We always wondered whether he had survived his journey back. After all, the bearded lady said, a camel is a highly visible animal. Camels can’t hide, camels are too sluggish to fly, and too patient, too curious, too opinionated, and too stubborn a creature to kneel for robbers, fall to dictators, or flee the cold.

Now when I remember my mother and her collection of bare-assed companions, when I lie back on one of my father’s carpets and float above the world, I journey through those ancient lands of guns, trenches, and blood, the troubled lands of Slavs, Germans, Latins, Assyrians, Arabs, Turks, Kurds, and Greeks. In those nations where young men were drafted and women wept and populations were transferred and people starved and burned by the millions, I landed my carpet, I witnessed, I rectified, and I flew again.

BOOKS

HOW ARE YOU,
Zainab asked as she appeared, with her books and her combed wet hair, from behind the entrance door.

Long night, I said. The world is a circus and it will always be. By the way, I have a book to show you.

Do you have it on you?

No, it is in my apartment, I said. Why don’t you come up and I’ll make you a cup of coffee before you leave. A coffee will keep you awake and attentive, because listening to God’s words can be confusing, all those contradictions. Personally, I would be afraid to fall into an eternal boredom. Besides, I said, your hair is wet. Maybe you should cover it, or you could wait a bit, have a cup of coffee until it dries, and that way you won’t catch a cold.

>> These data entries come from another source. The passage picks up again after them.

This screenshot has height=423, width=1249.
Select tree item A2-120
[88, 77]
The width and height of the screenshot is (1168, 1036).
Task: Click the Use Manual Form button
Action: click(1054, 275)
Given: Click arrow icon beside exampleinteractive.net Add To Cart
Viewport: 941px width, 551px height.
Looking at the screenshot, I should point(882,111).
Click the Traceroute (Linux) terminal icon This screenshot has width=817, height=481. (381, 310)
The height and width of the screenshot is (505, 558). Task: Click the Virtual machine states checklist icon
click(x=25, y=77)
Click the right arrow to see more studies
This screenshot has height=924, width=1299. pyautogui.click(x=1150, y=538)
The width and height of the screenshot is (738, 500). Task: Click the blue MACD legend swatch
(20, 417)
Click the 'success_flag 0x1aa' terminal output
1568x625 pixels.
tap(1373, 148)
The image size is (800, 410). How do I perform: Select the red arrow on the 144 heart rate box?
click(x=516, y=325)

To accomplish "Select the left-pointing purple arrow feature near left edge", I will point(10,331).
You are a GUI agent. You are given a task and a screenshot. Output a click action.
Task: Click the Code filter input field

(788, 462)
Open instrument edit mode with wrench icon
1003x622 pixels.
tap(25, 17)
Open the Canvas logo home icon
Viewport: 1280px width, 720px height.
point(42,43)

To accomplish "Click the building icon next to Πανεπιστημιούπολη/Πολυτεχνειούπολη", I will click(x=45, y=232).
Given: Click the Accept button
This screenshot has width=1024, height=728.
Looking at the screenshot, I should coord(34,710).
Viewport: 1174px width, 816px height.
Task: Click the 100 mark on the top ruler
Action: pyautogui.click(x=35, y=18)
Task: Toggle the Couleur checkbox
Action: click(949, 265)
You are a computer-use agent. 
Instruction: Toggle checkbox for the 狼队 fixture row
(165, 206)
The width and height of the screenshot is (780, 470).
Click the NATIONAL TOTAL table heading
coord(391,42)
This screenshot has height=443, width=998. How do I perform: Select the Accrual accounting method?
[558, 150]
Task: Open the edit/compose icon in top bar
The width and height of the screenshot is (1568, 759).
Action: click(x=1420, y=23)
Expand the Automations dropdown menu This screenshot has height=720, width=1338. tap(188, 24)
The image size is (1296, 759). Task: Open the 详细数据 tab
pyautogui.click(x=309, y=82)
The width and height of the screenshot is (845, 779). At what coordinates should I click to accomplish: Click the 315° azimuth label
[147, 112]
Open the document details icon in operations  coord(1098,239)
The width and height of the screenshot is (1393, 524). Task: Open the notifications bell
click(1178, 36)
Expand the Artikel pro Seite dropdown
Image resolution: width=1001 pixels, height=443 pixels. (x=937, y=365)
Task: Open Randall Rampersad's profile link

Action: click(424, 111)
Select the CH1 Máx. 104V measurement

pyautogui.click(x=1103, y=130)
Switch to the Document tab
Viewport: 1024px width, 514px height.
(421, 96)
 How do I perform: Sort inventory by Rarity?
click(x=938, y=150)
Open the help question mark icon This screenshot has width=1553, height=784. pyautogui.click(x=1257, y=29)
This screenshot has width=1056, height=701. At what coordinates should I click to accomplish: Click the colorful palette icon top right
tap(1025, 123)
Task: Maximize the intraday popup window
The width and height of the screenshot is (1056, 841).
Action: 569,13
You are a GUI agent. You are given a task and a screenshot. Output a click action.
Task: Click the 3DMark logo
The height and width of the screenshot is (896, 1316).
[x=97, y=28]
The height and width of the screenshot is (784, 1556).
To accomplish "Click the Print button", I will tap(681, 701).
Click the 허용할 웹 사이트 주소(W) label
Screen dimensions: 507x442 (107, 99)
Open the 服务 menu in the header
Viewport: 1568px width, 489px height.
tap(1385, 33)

So considerate and sweet, she said, but I don’t have time to come in and I am not done with the stack of books you left at my door last week. I am not sure why you think I would be interested in
The History of Court Jesters
or
The History of the Comic Grotesque.
Are you trying to tell me something, Fly? My dissertation, may I remind you, is on religion.

But, yes indeed, I think clowns could be an essential addition to your thesis. Is there anything on earth or in heaven more potent than a good dose of mockery and laughter?

Oh, Fly, you take life too seriously, she said, and giggled at her own joke. And don’t worry too much about my hair. It should be okay.

Have you or any members of your family been to the black stone for the pilgrimage? I asked her.

What an odd question for an early morning.

I was thinking of my father, who went in the stone’s direction
.

Is that what you call it now? Zainab asked. A stone?

Well, that is what it is.

What about what it represents?

To whom? I asked.

To some of us humans, she replied. Not all, but a substantial number. But who knows, maybe one day it will be all of us.

Submission?

Conversions, she said, frowning at me.

By love or by might?

Love would be nice.

But before I could bite she followed with, How was your night?

I told her about the man’s proposition. She listened and then she asked, But why did you accept?